• _Problem statement_
The output should hold exactly, and only, the lines from the line bearing "You are a computer-use agent." through the last line of the listing below, and no pictures.
[Opening Information section]
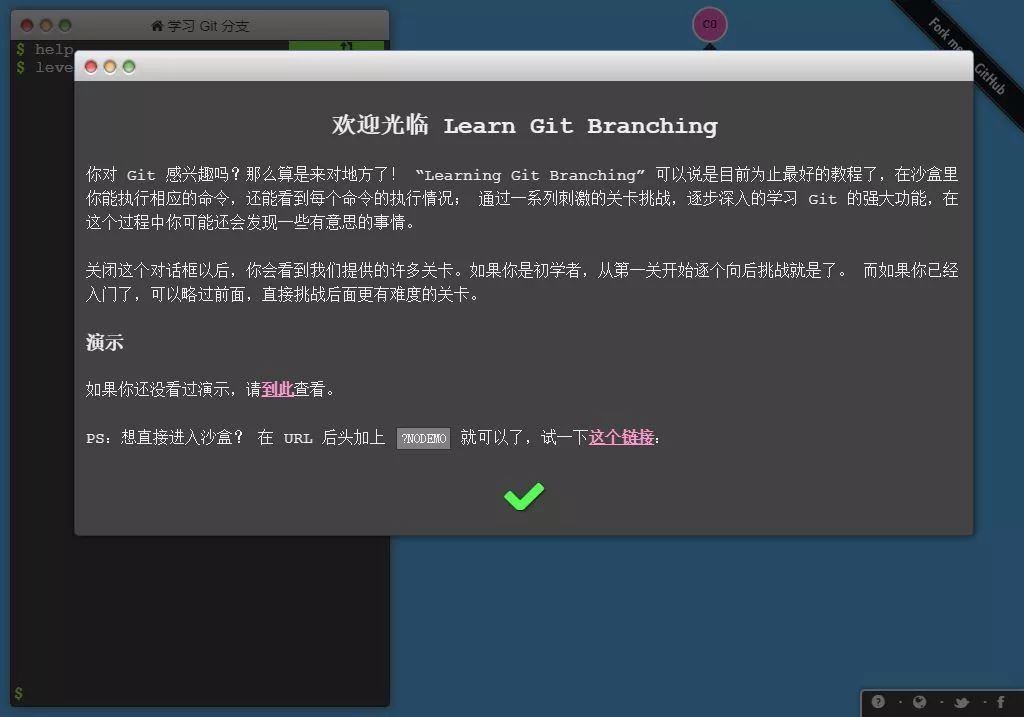Open help via question mark icon
Viewport: 1024px width, 717px height.
878,701
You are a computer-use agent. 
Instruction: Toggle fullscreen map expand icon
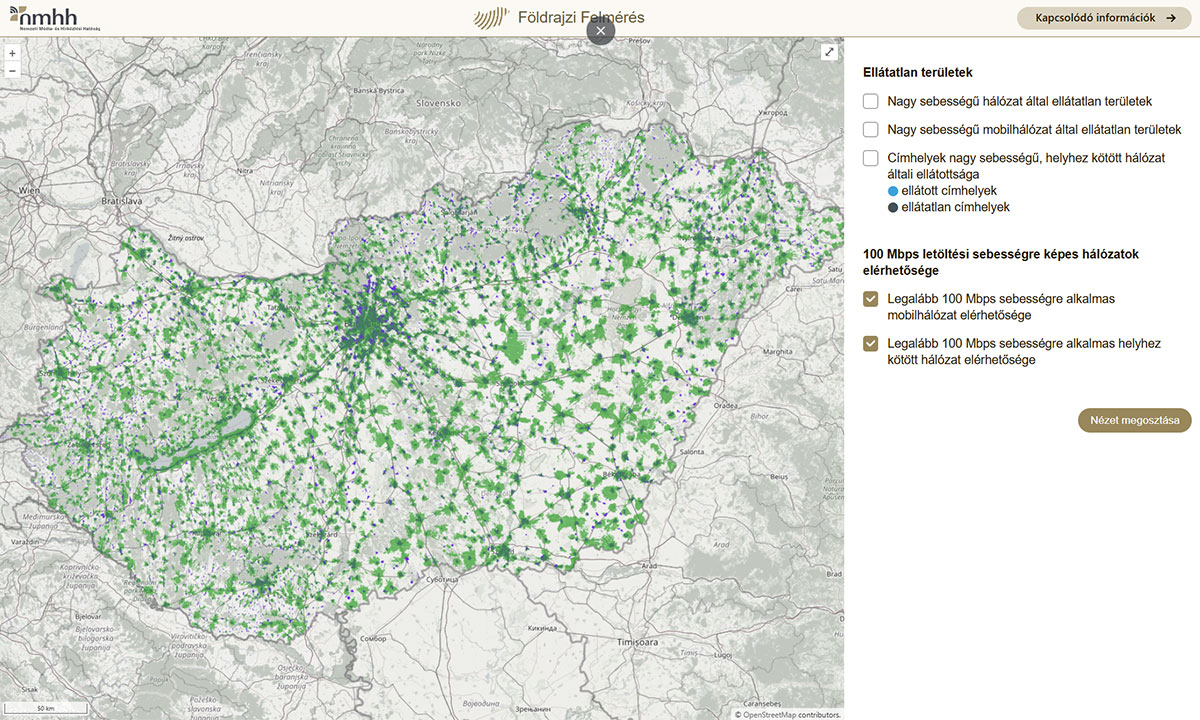point(829,52)
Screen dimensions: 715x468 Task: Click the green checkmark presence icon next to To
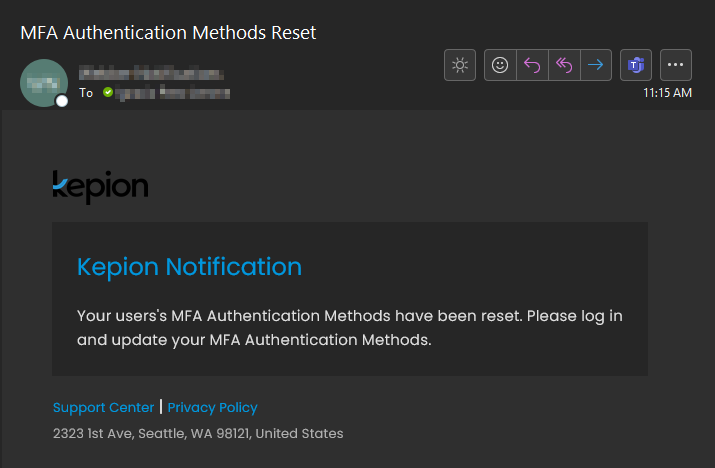click(108, 93)
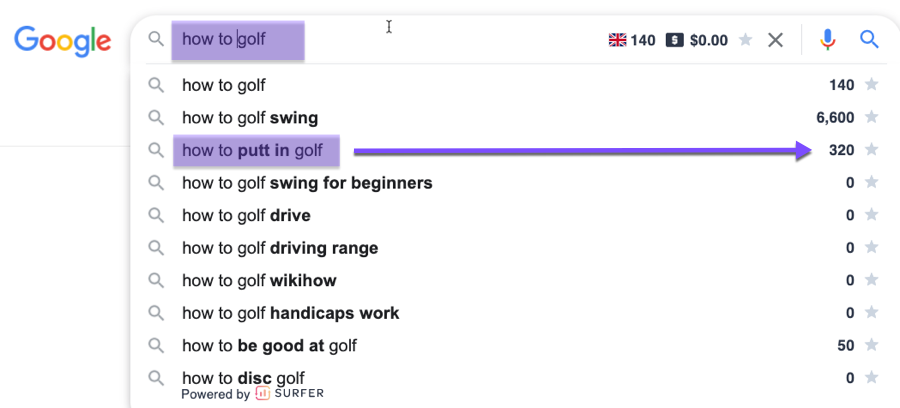Star the "how to putt in golf" suggestion
The width and height of the screenshot is (900, 408).
point(872,150)
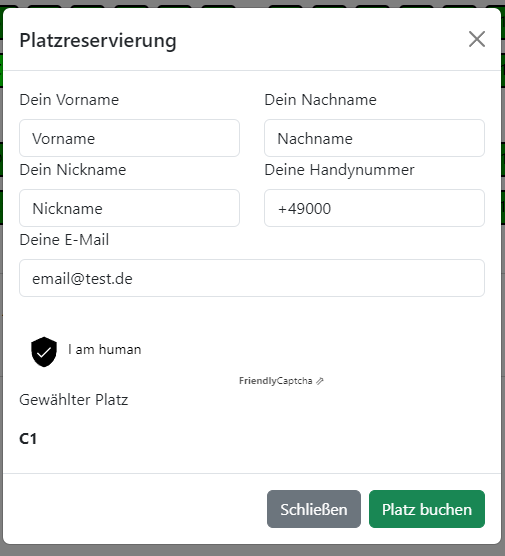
[Closing Information section]
• _Completed exercise_
You are a computer-use agent. 
Instruction: Toggle fullscreen map expand icon
point(829,52)
Screen dimensions: 715x468 Task: Click the green checkmark presence icon next to To
click(108, 93)
Star the "how to putt in golf" suggestion
The width and height of the screenshot is (900, 408).
point(872,150)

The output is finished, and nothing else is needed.